Undaunted—and quite possibly undauntable—Chuck gently pressed his case, “Last Texas200? Isn’t that what you said last year? Jim Michalak designed the Laguna to be just like a Puddle Duck Racer, only for grownups. It’s cheap and easy to build and it looks like it’ll go fast.”
Chuck had poked me where I was most vulnerable. I’ve built several PDRs, was the 2008 Pan-Galactic, Inter-Dimensional World PDR Champion, and had sailed them in the Texas200 for two years running. “A Laguna is 23 feet long! I don’t want a boat like this. I have no place for it.“
“You can sell it!” Chuck is always ready with a solution. “There’ll be lots of folks who’ll be interested in it.”
“That won’t work. I’m a terrible builder—more enthusiastic than skilled. I can’t bring myself to charge money for a boat I’d built.”
“So give it away. I’m sure someone will want it.” Chuck is persistent if nothing else.
“Give it to someone who’ll use it once then drag it around back and let it rot with the rest of their boats? Or what if he sells it, pockets the cash, then blames me when something goes wrong. No way. The only way I’d build that boat is if I could come down here, sail it in the Texas200, then burn it on the beach at the end.”
“That’s great!” Chuck laughed. “This is Texas—we can have bonfires on the beach!” He stuffed the envelope of plans into my hands, clapped me on the back, and walked off.

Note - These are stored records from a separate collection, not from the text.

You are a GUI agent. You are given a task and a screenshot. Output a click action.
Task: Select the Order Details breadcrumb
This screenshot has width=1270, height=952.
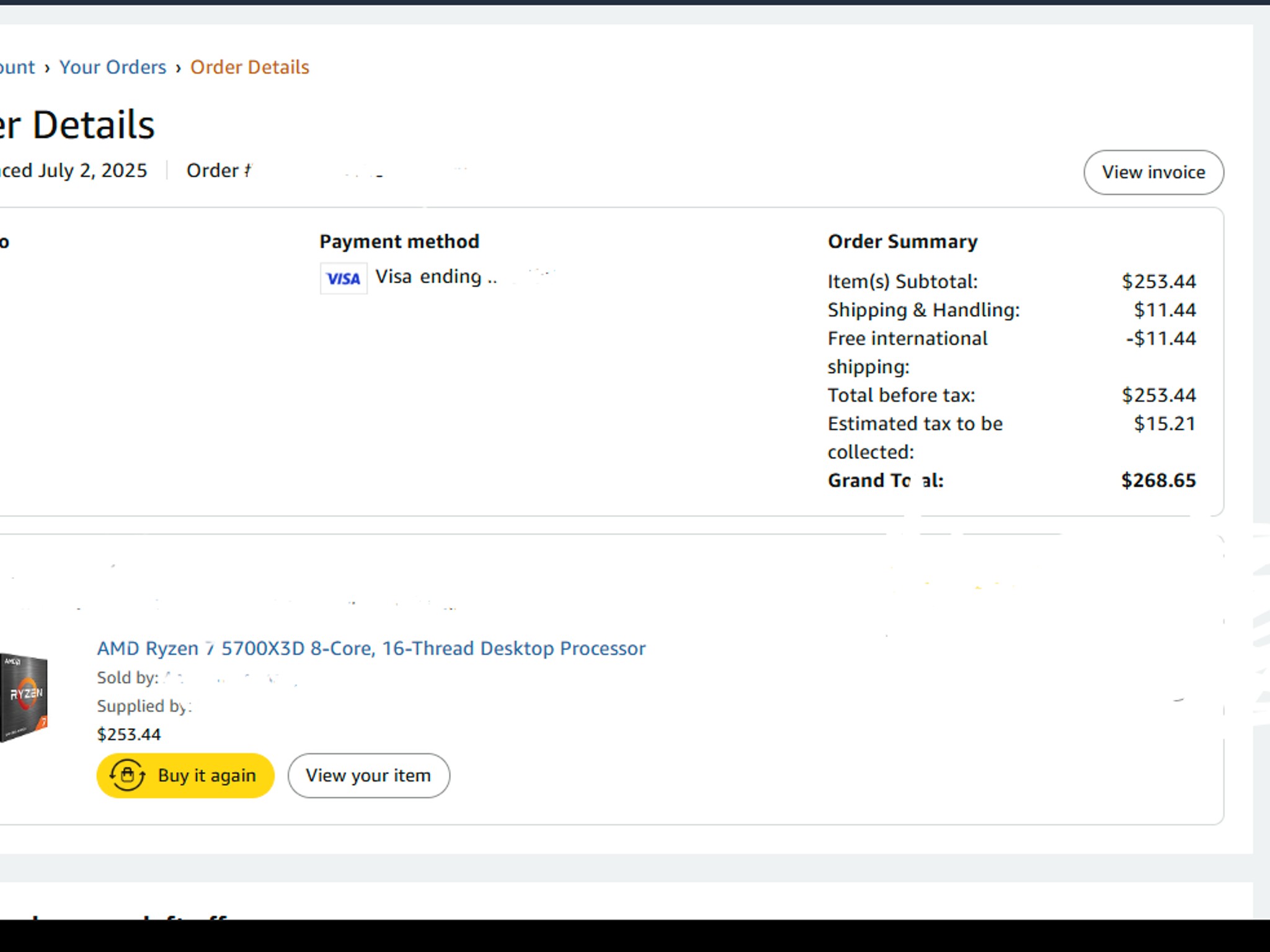[249, 67]
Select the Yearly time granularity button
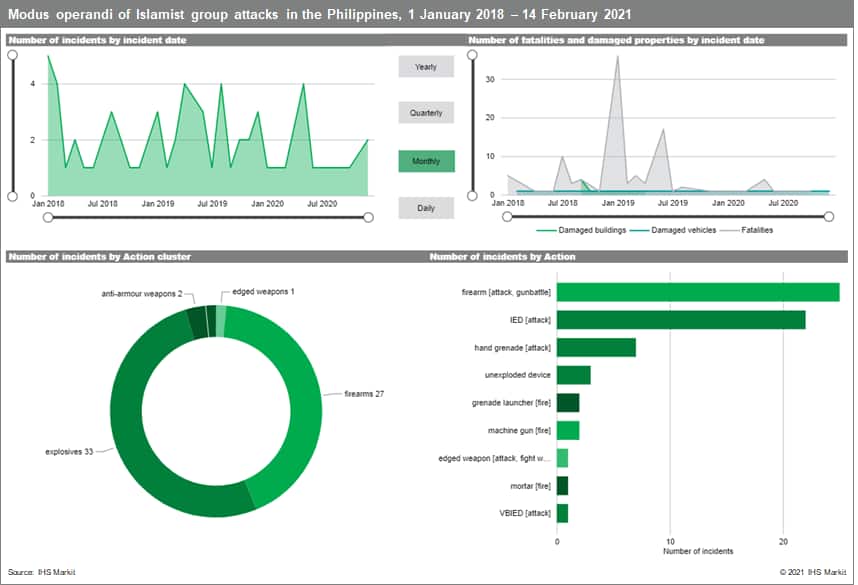 425,67
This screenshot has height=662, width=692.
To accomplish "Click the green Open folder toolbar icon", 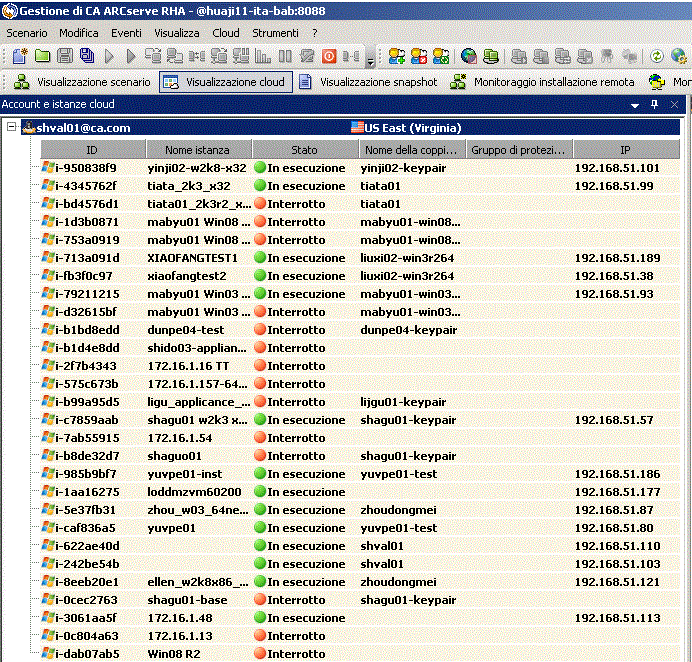I will tap(42, 56).
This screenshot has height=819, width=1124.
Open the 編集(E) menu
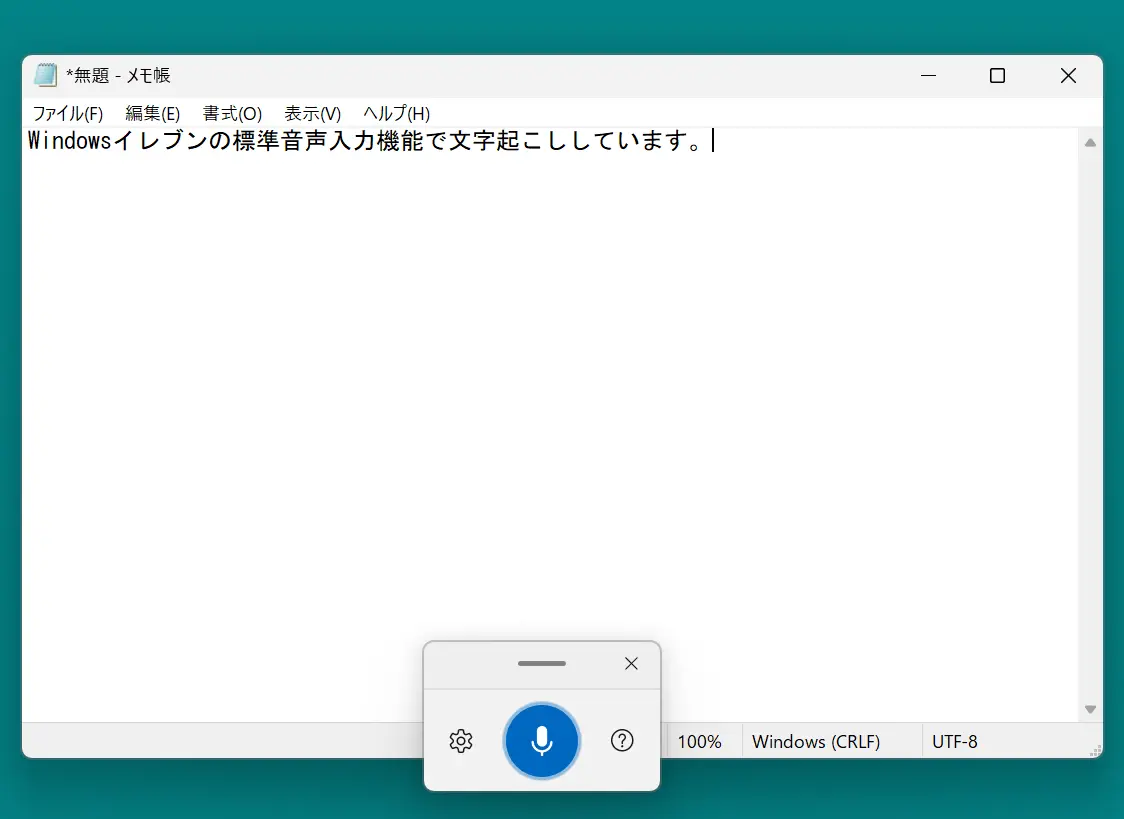152,113
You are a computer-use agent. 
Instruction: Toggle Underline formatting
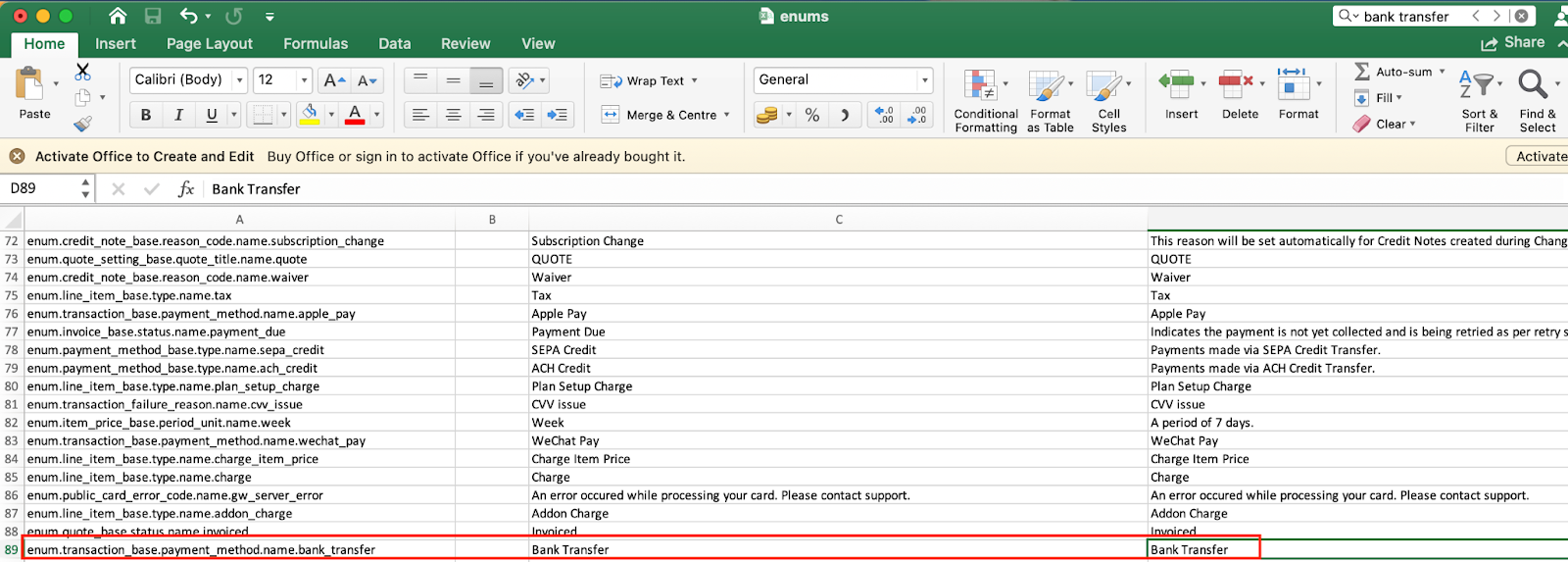pyautogui.click(x=212, y=115)
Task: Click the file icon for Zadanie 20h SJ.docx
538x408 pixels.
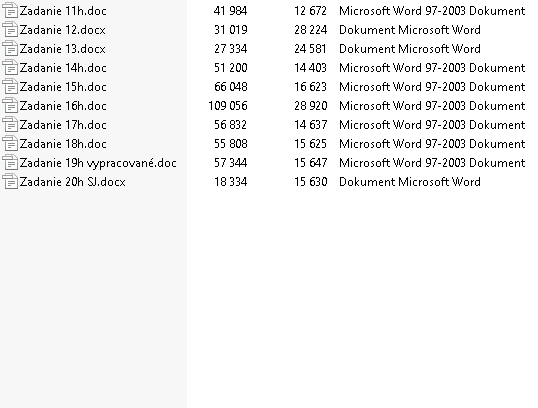Action: [10, 182]
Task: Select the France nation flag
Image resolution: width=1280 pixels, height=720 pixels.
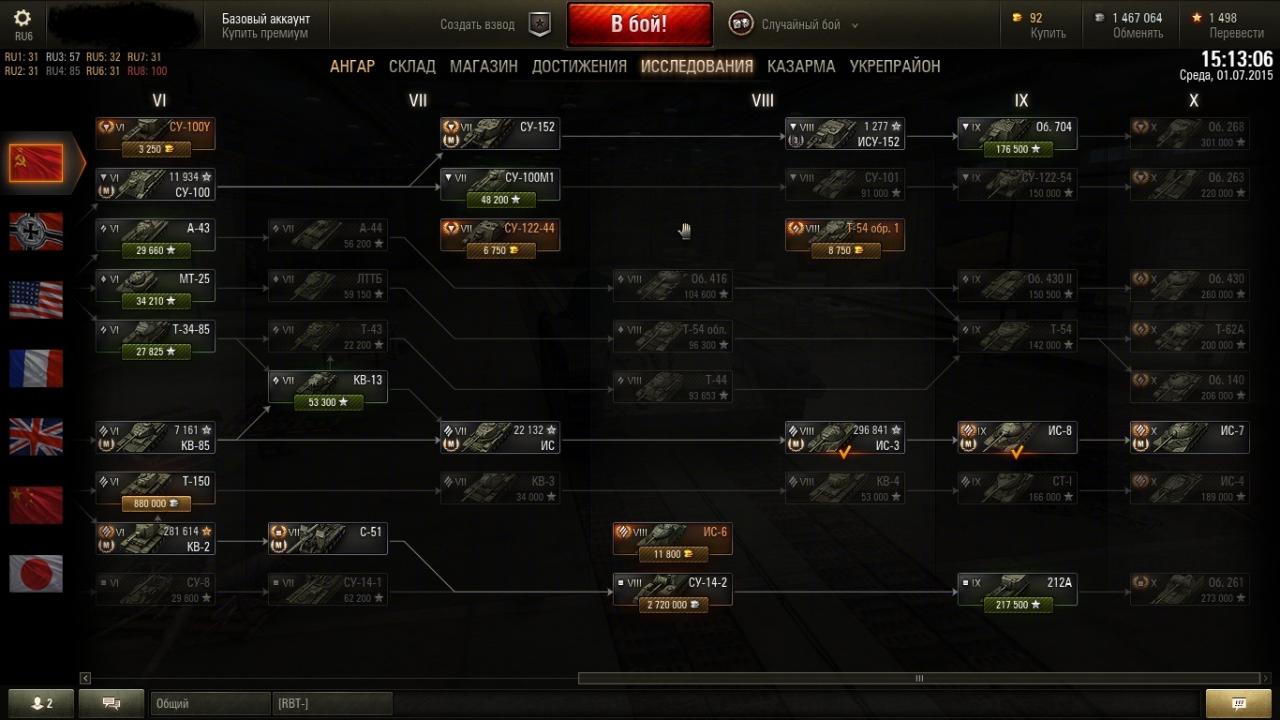Action: click(x=36, y=368)
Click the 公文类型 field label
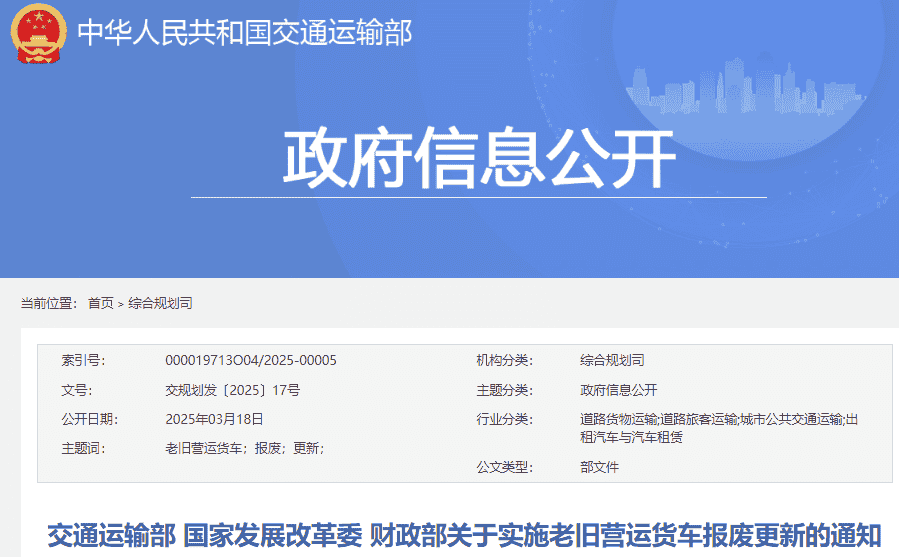Viewport: 899px width, 557px height. (505, 467)
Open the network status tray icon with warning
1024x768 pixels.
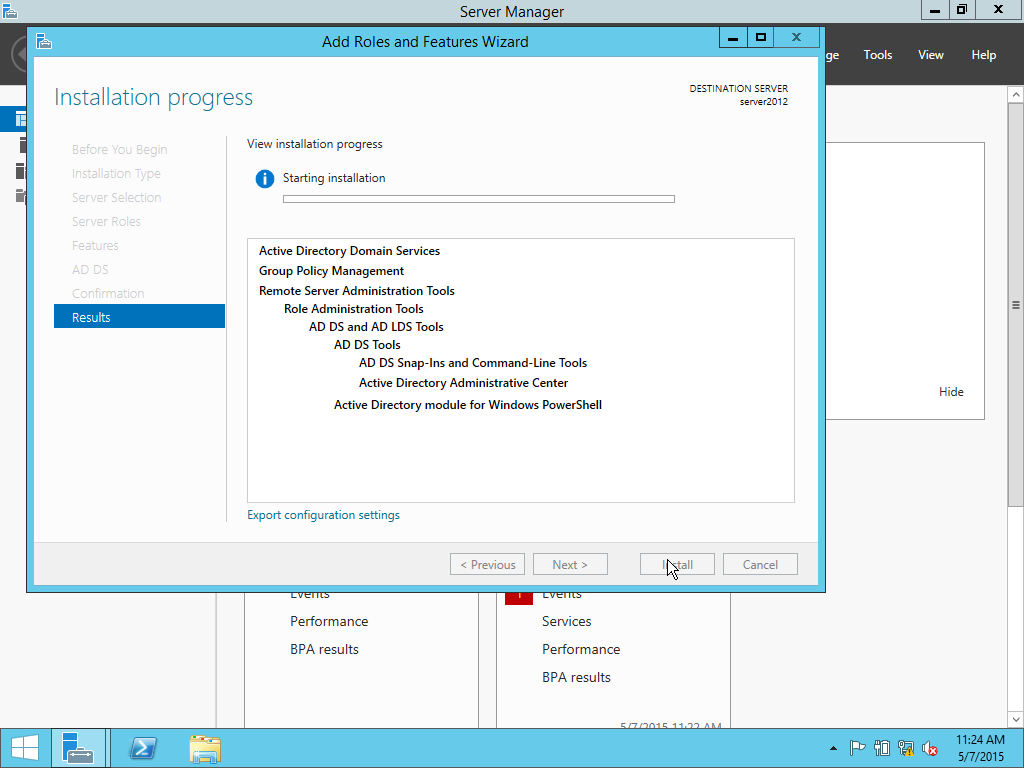click(905, 747)
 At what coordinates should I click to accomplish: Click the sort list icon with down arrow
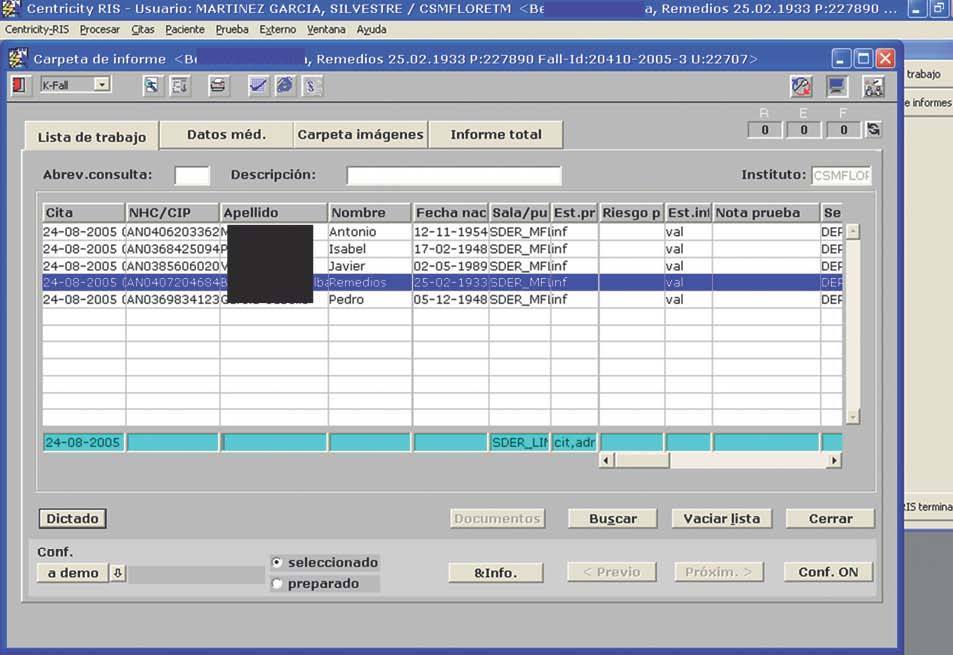pyautogui.click(x=180, y=86)
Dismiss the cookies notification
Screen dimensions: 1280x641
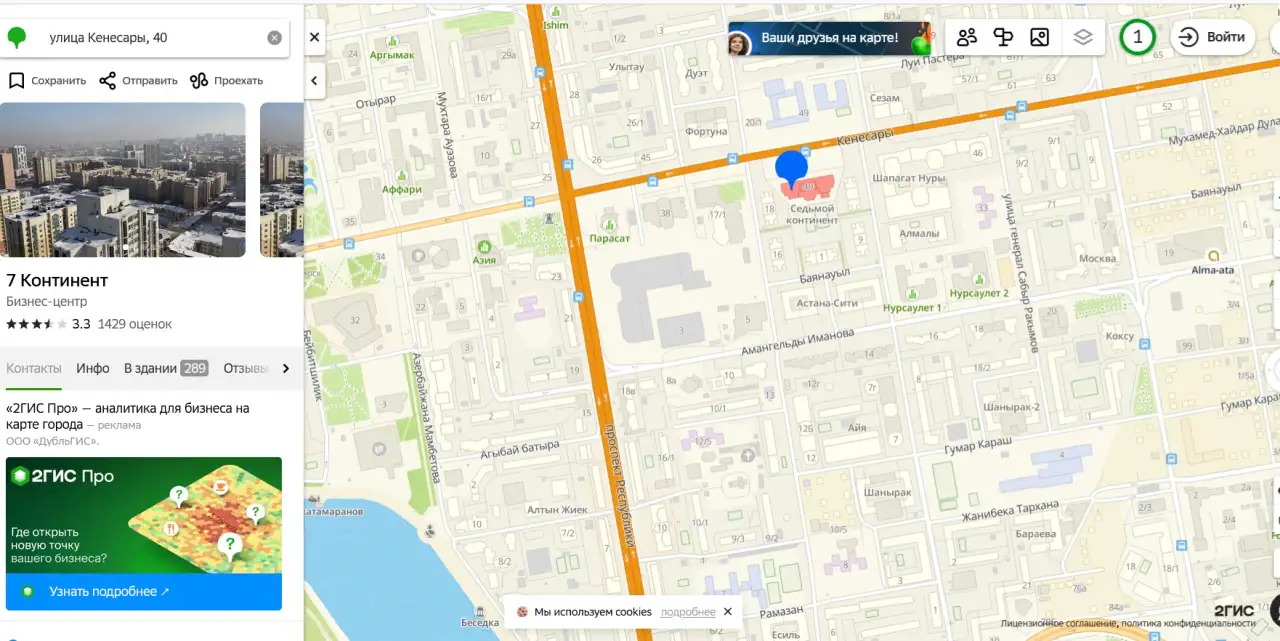click(728, 611)
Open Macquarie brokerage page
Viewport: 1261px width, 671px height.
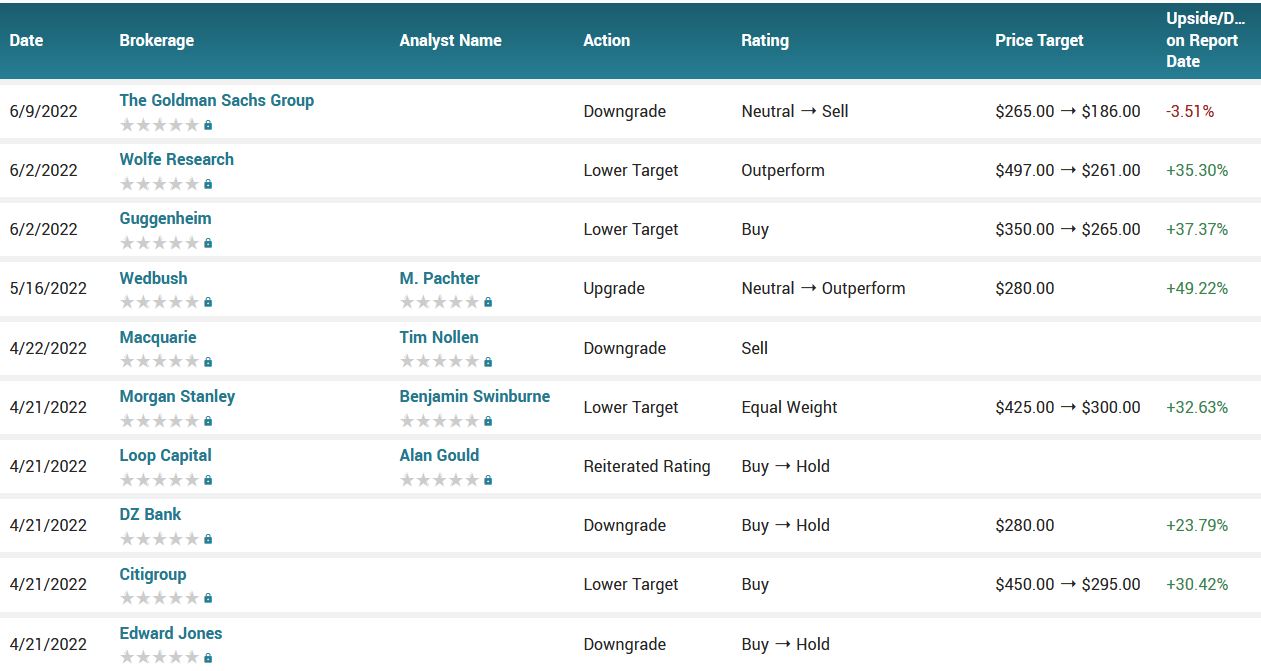pyautogui.click(x=158, y=337)
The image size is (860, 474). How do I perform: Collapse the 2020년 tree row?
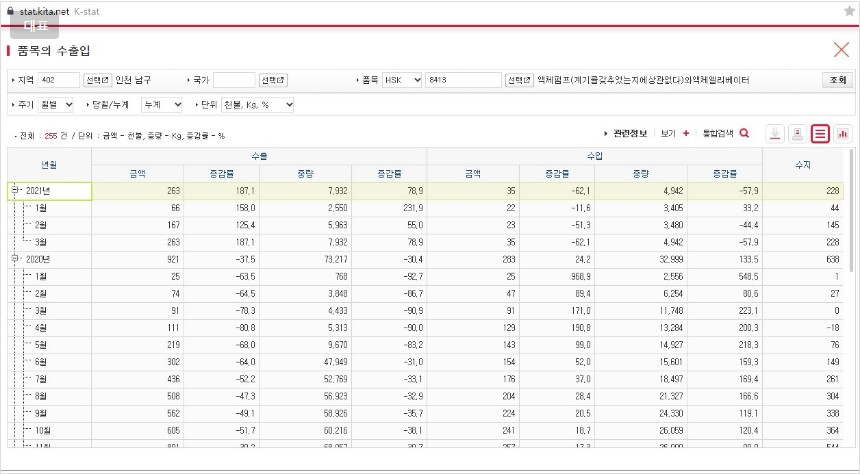tap(15, 258)
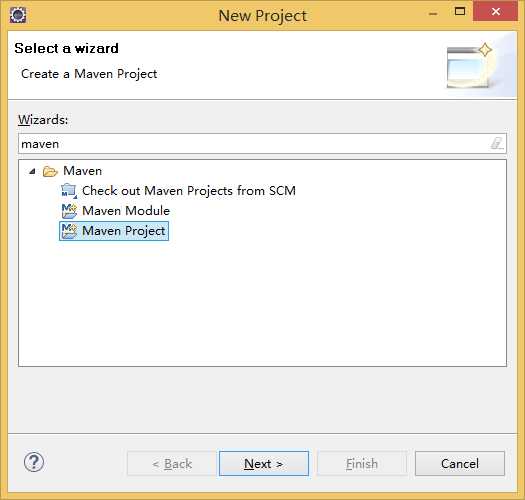Click the Maven folder icon

coord(50,171)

Back at home in Oregon, I started thinking about the Laguna in earnest. I decided to make this into a stunt—a spectacle to generate interest in the Laguna sailboat design: easy to build, looks great, sails like greased lightning, and cheap cheap cheap. My solution was to do a beach build. Show up, slap it together, sail it for 200 miles, then burn it on the other end. It’d be like a real life Super Bowl commercial.
I’d done “instant builds” at boat shows before, and they aren’t easy. I’d have to dry-assemble the entire boat, make the sails, masts, spars, mast partners and steps, rudder, rudder head, tiller, leeboard mount, leeboard, keel, and plan the rigging. Anticipating the logistics of a beach build is a herculean effort.
The winter of 2009/2010 was long, wet, and miserable, and I spent it assembling the boat in an unheated barn. I didn’t work very hard on her, maybe an hour or two here and there, and I was amazed at how quickly and easily she came together. The plans were clear and concise and everything just sort of went together—almost like Jim Michalak knows how to design a boat.
In April of 2010, I took the bare hull to the Depoe Bay Wooden Boat Show. Sitting in the parking lot, covered in white primer paint, the Laguna didn’t look all that impressive. It’s hard to show how easy a boat is to build when it is sitting on a trailer.
After the boat show, I finished out the Laguna. To make sure she caught the eye, I painted her bright, shocking pink (not just pink, pink!) As June 2010 rolled around, I took her all apart, packed her onto a trailer, joined up with Jon Kowitz, a fellow PDR enthusiast, and headed to Texas.